■ What to work on
1 - Copy the part of the blog excerpt starting at "In my really" and ending at "self dear reader.".
2 - In the blog excerpt, who does the writer recall discussing the "dating" environment with, and in which year?
3 - List every idea the blog excerpt names as part of the chemistry metaphor about the "dating" environment.

== Quoted passage ==

In my really lucid moments I can hold these ideas and get a sense of the path as a whole. Of life not as a series of discrete nows but as a 4D holism. A shape without hard edges, but which, while seeming coherent in the middle, is interwoven with the rest of creation like roots in soil. If I concentrate, method actor me can experience June sun in February and February sun in June. If I pay attention, I am not a creature falling through moments, but a me made of moments. The timeless thus of all the nows. This at least is a sort of description of the incomplete glimmer I get of Big Mind like a tesseract shadow projected down to flatland and uploaded to memeland and propagating now inside your own self dear reader.

Nice day for it.

Tuesday, February 10, 2009

Metaphysical Flywheel (A Clockwork Marmalade?)

Inevitably, I find that my metaphorical imagery is full of physics. It is only natural, I suppose, given the amount of time that I inhabit that noospace. I suppose it might seem kinda nerdy, or perhaps even sterile depending on the context. Regardless, it is what comes naturally to me, and so there it is.

I suspect it’s not even that uncommon a phenomenon. I dimly recall discussing the dynamics (thermodynamics?) of the “dating” environment with Tara freshman year using a chemistry metaphor. (As I recall, increased environmental pressure and “the ratio” tended to lead to distorted equilibria. And there was something about electronegativity, though the specifics escape me now.) In any case, the point remains: we use the metaphorical structures that come readily to mind, and inevitably those structures are well populated by the language and ideas of our everyday experience.

Thus I tend to use physics metaphors to describe lots of things. Apologies.

===
== Data provided ==

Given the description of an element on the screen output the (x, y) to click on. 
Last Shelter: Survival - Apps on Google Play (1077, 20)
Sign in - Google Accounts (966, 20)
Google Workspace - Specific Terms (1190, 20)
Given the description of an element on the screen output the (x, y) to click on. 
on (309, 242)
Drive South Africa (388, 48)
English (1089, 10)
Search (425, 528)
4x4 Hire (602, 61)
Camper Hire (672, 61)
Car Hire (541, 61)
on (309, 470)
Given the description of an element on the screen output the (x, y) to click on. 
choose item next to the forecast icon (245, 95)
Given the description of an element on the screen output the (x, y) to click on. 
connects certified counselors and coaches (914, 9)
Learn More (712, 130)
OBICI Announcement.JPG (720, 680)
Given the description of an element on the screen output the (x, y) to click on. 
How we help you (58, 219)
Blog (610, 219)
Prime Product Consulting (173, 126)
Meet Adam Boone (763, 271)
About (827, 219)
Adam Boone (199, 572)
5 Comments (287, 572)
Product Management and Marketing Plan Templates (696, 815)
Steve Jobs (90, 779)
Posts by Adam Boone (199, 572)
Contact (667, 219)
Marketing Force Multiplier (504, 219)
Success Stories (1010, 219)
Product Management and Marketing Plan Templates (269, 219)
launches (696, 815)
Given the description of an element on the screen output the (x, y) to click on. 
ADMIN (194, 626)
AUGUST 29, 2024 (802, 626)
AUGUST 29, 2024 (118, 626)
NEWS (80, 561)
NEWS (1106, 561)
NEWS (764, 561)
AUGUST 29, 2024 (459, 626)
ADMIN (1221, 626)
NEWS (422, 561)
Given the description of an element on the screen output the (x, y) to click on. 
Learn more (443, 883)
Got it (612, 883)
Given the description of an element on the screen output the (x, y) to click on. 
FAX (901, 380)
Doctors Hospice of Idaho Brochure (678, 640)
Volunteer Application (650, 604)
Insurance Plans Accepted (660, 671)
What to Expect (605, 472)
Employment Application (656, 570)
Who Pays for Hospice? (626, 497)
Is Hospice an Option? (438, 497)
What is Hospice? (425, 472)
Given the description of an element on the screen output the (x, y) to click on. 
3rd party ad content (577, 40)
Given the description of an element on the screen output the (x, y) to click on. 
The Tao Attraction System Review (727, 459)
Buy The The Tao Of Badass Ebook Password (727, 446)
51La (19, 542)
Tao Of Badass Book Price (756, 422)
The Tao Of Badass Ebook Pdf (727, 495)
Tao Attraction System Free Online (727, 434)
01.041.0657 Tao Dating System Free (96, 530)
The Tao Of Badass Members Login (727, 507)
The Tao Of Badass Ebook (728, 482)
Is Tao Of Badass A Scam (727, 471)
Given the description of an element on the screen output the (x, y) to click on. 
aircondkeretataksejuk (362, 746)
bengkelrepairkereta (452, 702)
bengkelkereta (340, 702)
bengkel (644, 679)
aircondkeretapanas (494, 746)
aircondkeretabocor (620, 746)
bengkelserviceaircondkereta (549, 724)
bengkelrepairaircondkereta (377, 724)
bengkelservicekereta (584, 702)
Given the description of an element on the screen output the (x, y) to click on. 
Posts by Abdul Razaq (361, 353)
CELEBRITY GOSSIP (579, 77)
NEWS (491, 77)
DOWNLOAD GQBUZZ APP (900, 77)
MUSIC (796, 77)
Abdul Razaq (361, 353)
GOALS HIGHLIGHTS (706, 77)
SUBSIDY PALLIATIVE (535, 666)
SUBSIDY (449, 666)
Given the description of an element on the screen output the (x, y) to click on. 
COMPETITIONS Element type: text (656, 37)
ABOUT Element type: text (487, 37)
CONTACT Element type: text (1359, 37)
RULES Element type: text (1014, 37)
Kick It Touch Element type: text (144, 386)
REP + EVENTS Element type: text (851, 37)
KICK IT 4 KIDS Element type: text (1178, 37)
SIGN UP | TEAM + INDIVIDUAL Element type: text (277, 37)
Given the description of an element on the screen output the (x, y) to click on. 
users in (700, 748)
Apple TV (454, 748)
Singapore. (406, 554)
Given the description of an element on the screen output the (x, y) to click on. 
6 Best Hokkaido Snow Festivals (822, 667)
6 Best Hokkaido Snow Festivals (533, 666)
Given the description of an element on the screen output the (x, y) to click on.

===

■ Solutions per task
1 -
In my really lucid moments I can hold these ideas and get a sense of the path as a whole. Of life not as a series of discrete nows but as a 4D holism. A shape without hard edges, but which, while seeming coherent in the middle, is interwoven with the rest of creation like roots in soil. If I concentrate, method actor me can experience June sun in February and February sun in June. If I pay attention, I am not a creature falling through moments, but a me made of moments. The timeless thus of all the nows. This at least is a sort of description of the incomplete glimmer I get of Big Mind like a tesseract shadow projected down to flatland and uploaded to memeland and propagating now inside your own self dear reader.

2 - Tara, freshman year.

3 -
- increased environmental pressure
- "the ratio"
- distorted equilibria
- electronegativity